(Collected data)
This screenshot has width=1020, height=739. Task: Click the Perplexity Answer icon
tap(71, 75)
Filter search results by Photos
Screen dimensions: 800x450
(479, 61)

▶ [YOUR GOAL]: Reproduce the records above exactly. Leave nothing out.

▶ [EXERCISE OUTPUT]:
This screenshot has width=1020, height=739. Task: Click the Perplexity Answer icon
tap(71, 75)
Filter search results by Photos
Screen dimensions: 800x450
(479, 61)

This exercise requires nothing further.